Sitemaps: Is there such a thing as too big?

Screen shot 2011-01-26 at 3.01.40 PM.png

I use the Google XML-Sitemap plugin in all my WordPress installations. It’s a great way to tell Google, Yahoo and Bing when my site updates, and for them to easily see what’s new. It’s a nice set-and-forget kind of plugin.

I’ve been noticing something strange on one of my sites lately – the sitemap keeps timing out and producing nothing but a blank screen. That’s never good – so I’ve been digging into the site to suss out the issue.

I think part of the problem is that this particular site has over 2,700 blog posts. Building the sitemap for that site, and including all the tags and categories was killing the process.

My question today is this – should we be limiting the number of items we put in our sitemap.xml file? Should I cut it off at an arbitrary number, such as 25, or leave all 2,700 in there knowing that only the most recent 5 or so posts are the ones I really want Google to see.

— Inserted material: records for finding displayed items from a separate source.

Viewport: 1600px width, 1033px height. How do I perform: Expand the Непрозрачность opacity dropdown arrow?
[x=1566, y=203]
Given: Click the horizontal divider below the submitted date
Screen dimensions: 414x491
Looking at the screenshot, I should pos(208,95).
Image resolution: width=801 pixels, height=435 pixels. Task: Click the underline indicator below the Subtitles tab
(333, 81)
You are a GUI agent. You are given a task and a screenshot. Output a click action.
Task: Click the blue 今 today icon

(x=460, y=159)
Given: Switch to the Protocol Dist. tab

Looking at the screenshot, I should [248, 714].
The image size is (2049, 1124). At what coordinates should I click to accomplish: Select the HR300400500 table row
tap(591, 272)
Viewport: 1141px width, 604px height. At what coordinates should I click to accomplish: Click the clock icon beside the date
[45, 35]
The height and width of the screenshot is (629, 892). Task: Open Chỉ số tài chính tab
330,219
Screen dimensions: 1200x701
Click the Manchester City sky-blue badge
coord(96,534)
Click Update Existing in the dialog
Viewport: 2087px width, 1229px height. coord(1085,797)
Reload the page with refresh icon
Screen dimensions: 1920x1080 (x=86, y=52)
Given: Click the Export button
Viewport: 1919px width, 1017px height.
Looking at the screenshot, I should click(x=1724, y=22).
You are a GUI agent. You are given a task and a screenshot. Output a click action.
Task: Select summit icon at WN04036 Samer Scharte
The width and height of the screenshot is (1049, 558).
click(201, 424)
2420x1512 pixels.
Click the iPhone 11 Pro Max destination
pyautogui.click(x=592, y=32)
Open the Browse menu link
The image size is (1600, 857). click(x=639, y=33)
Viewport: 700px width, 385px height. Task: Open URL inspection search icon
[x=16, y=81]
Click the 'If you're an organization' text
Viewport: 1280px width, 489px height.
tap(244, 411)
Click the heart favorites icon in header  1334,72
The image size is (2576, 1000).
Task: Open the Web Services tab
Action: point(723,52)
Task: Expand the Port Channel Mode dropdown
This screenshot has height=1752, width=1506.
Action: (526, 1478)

2 thoughts on “Sitemaps: Is there such a thing as too big?”

  1. You can manually upload a sitemap to Google with Webmaster Tools. I’m not sure if this plugin is creating the sitemap dynamically, hence the timeout? So that might be a solution.

    I find that even on a non-WordPress site Google only follows a certain number of links on the sitemap that we provide, ex. our site map contains 2,000 urls but Google says it is only using 1,100 of these urls. Maybe this is due to dead links?

    On a blogging site, I think WordPress does a great job that directs the spider around to pages like archives, categories etc. I’ve read that Google will use your sitemap on two pages that might be duplicate, it will link to the one provided in the sitemap.

    Sitemaps also come in handy with sections of your site that aren’t included in navigation but you still want to index. So maybe save a certain number of links for that purpose.

  2. I have also seen it where LARGE sites 100,000+ pages that have everything in the sitemap don’t get everything into the search index. I imagine this is a classic problem for large college websites.

Comments are closed.